I can’t suppress the smile that splits my face. She used to always blush like that for me. I used to go out of my way to make her blush because I loved the way she’d get all pink and shy and duck her head, just like she’s doing now.
But this Sam isn’t the shy teenager I used to know. She doesn’t hide like she used to, instead raising her head and meeting my gaze head on, like she’s daring me to make her feel embarrassed about her obvious examination of my body even while the spots of color in her cheeks remain just as pink.
The rattling of the pot on the stove breaks our staring contest, and I reach over to turn the knob to low so it doesn’t boil over, set a timer on my phone, and head back to the living room.
There are so many things I want to say to her. The questions about her sex life burning like embers on my tongue. Questions about what she sees when she looks at me. How she feels about having me in her life again. Why she doesn’t trust me. But I can’t ask any of that with Maddie tucked up against her, sick and sad looking. She doesn’t need me pissing off her mom when all she wants is comfort.
She needs medicine and rest and snuggles and movies while wrapped in blankets.
I nod at her. “How’s she doing?” I ask quietly, since that seems like the only safe topic at the moment.
Sam shrugs one shoulder. “She’s thrown up twice now. Once at my parents and once shortly after we got home. Mom fed her chicken noodle soup.” She makes a face, sticking out her tongue. “Cleaning those little pieces of noodle out of the carpet will haunt me for the rest of my life.” I chuckle, and she gives me the stink eye. “Next time you get to do it.”
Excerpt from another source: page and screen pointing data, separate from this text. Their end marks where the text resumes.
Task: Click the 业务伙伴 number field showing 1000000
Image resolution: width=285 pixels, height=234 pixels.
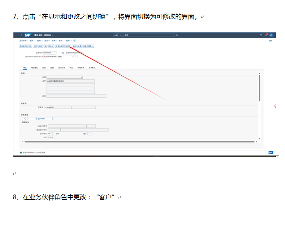Action: (x=50, y=53)
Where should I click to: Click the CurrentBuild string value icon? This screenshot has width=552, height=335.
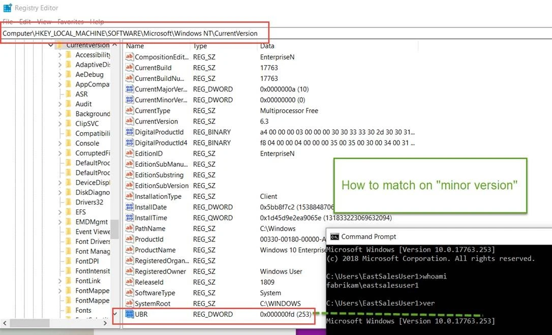point(129,68)
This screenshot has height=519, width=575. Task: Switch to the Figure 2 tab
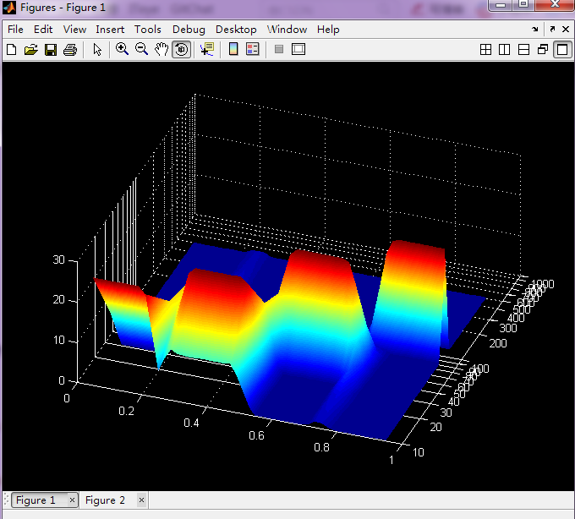pyautogui.click(x=105, y=500)
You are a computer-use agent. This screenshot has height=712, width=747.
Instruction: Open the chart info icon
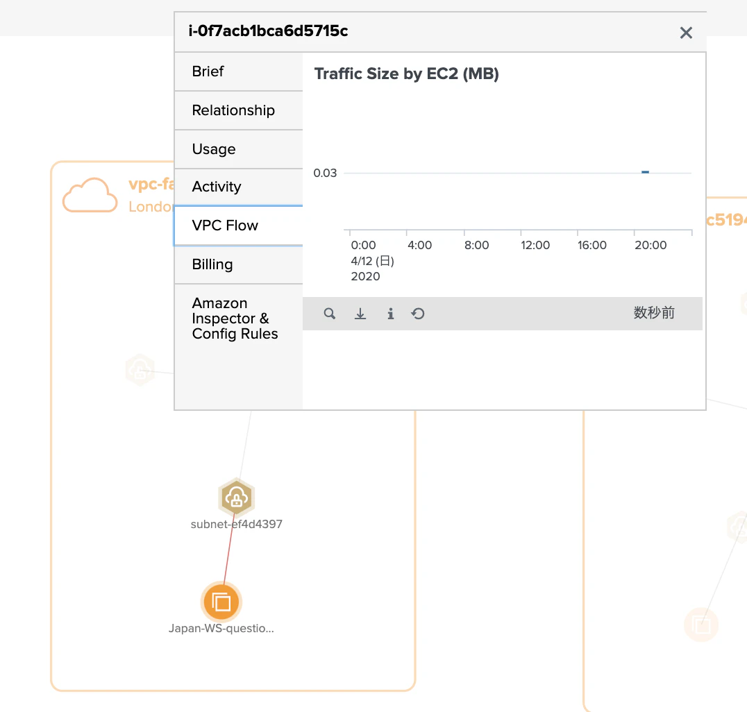391,314
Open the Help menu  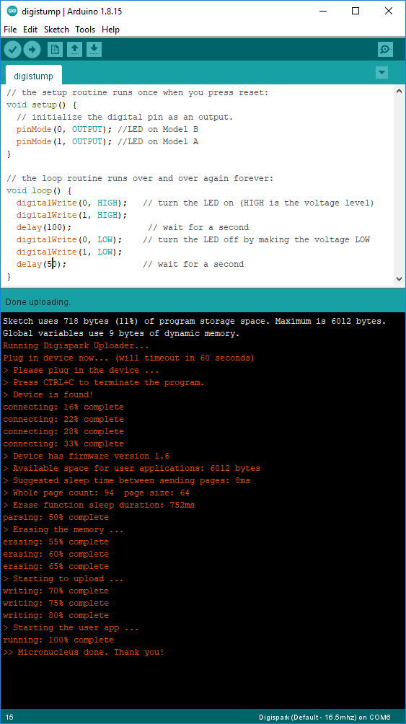110,30
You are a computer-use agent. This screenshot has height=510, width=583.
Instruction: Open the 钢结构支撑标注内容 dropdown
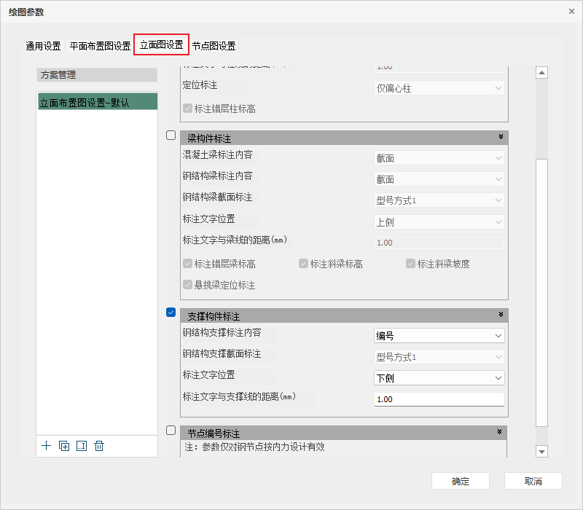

“Deal,” I return easily. If it means I can be here with them, be here for them, I’ll pick regurgitated soup noodles out of the carpet for her.
It’s her turn to chuckle. “You say that now. Just wait …”
I let that hang, not having anything to say to that. “What else do you need?”
She shakes her head. “Nothing right now. I’ll get the tea when the timer goes off.”
“Sure.” It’s a noncommittal agreement, and from the look she gives me, she knows it. But that’s the best she’s getting out of me right now. I don’t want to argue. But I also don’t want her to think I’m just going to sit on my ass and watch her do everything while I do nothing.
Not when my daughter needs me. Even if she doesn’t want me.
Chapter Twenty-One
Samantha
I can’t keep my eyes off Aaron. He moves around my apartment like he belongs here, only the occasional opening and closing of multiple kitchen cabinets to find where things are—because of course he can’t just ask where I keep a pan or a strainer or a cup—giving away that he’s never been here before.
It’s sexy in the most ridiculous way, watching my scruffy, tatted-up, boyish-pianist-turned-hot-rockstar ex take care of everything so I can sit and hold my daughter. She’s a pretty snuggly kid anyway, but when she’s sick, she’s a class one clinger, with her arms and legs wrapped around me twenty-four-seven like a baby monkey. I could stand up without hanging onto her and she’d come with me anyway, just because she wouldn’t let go. It’d be funny, except she’d cry since she’s sick and miserable.
Sometimes when we’re playing around, and she’s not sick, I tell her to hang on like a monkey and will get up and walk around the living room with her like that. She giggles and laughs like it’s the greatest game ever. Little kids are easily entertained sometimes. Of course it’s a dangerous game to start, because she wants me to do it again and again and again until I have to protest that I’m too tired and I can’t anymore.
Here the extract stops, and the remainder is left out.